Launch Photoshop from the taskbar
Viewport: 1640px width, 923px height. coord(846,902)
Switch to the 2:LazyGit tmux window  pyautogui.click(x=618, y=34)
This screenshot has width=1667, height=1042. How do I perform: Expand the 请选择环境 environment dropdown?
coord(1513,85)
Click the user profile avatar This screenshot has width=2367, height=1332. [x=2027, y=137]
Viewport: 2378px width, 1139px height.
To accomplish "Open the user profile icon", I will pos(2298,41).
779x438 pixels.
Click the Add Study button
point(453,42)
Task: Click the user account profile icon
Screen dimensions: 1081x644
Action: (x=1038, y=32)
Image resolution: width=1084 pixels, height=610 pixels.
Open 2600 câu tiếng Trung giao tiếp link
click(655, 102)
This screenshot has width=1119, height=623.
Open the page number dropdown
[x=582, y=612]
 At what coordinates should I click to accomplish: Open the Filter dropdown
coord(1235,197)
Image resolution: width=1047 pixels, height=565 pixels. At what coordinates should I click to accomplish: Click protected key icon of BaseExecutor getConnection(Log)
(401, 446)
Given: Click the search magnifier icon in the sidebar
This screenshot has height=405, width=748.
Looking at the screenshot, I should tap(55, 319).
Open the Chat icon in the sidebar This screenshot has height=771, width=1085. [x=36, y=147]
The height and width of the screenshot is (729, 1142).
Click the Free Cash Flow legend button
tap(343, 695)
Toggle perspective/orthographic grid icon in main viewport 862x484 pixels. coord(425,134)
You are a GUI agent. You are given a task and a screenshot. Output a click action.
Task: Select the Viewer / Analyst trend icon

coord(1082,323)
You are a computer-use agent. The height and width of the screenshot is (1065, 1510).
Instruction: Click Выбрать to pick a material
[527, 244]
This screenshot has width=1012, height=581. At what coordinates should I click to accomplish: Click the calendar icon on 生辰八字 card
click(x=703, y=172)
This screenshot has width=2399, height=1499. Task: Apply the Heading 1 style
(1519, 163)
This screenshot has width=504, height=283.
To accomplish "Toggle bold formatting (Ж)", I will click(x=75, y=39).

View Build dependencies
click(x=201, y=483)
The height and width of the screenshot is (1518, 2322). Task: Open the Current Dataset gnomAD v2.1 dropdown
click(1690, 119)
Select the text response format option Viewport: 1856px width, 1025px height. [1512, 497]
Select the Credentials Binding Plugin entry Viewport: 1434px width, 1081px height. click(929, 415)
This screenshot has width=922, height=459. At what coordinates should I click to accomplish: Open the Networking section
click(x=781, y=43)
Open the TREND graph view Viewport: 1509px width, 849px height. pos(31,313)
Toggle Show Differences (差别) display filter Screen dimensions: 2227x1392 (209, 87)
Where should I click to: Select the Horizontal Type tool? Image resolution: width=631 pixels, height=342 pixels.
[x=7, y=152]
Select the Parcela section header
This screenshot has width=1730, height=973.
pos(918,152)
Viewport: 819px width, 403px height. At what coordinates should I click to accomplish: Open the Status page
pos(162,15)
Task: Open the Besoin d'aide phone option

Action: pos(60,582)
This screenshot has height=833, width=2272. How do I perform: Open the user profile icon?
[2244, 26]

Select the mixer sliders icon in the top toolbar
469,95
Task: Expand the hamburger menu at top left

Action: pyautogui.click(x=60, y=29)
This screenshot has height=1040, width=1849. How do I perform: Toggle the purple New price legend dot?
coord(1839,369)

◆ Instructions to follow
Find the line containing "Task: Expand the hamburger menu at top left", then output it and every line after it to the end of the data, exactly.

◆ Task response
Task: Expand the hamburger menu at top left

Action: pyautogui.click(x=60, y=29)
This screenshot has height=1040, width=1849. How do I perform: Toggle the purple New price legend dot?
coord(1839,369)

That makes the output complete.